TASK DETAILS:
Tally the lines in the data below in which the word "computer" occurs, then give only the total.

====== PROVIDED DATA ======

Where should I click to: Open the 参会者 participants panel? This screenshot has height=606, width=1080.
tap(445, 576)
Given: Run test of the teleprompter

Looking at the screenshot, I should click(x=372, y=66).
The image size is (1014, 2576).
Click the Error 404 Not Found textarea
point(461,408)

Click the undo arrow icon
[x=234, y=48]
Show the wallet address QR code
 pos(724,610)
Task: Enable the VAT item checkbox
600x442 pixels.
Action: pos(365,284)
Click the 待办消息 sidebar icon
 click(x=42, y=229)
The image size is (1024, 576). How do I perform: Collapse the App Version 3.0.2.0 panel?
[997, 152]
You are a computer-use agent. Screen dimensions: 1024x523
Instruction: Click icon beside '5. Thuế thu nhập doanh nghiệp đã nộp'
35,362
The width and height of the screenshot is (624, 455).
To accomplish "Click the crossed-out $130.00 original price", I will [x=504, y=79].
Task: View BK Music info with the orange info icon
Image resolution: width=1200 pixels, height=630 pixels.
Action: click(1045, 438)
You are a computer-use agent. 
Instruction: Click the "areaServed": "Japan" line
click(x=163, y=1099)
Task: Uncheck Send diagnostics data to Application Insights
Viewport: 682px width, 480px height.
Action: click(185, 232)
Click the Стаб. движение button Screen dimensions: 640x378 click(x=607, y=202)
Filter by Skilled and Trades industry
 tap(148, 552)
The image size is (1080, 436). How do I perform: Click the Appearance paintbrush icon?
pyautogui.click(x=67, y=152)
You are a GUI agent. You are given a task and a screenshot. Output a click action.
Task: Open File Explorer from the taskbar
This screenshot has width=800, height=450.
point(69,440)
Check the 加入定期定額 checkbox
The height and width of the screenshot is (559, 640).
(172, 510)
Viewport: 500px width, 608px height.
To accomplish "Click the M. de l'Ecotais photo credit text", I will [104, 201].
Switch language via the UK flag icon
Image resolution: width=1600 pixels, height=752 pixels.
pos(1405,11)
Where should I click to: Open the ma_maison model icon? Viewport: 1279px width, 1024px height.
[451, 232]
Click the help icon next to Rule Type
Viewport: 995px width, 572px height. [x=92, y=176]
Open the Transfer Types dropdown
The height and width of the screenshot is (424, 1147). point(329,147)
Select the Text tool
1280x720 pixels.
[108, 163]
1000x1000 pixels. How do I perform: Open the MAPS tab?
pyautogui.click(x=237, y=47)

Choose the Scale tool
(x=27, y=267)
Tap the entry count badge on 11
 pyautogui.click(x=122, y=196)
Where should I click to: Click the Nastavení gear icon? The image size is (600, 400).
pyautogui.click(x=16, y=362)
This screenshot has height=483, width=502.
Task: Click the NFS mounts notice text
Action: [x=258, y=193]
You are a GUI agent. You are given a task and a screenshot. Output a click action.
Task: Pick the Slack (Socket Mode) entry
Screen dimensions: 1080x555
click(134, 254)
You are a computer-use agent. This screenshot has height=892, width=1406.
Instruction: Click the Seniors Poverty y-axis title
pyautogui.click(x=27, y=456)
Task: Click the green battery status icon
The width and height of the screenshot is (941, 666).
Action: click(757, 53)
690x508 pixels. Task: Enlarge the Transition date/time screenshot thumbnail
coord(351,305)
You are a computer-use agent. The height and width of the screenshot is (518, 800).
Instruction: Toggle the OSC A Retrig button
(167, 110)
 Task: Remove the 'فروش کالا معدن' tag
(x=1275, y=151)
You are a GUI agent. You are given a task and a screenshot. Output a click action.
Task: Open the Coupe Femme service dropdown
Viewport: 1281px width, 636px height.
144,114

======

SOLUTION TO THE EXERCISE:
4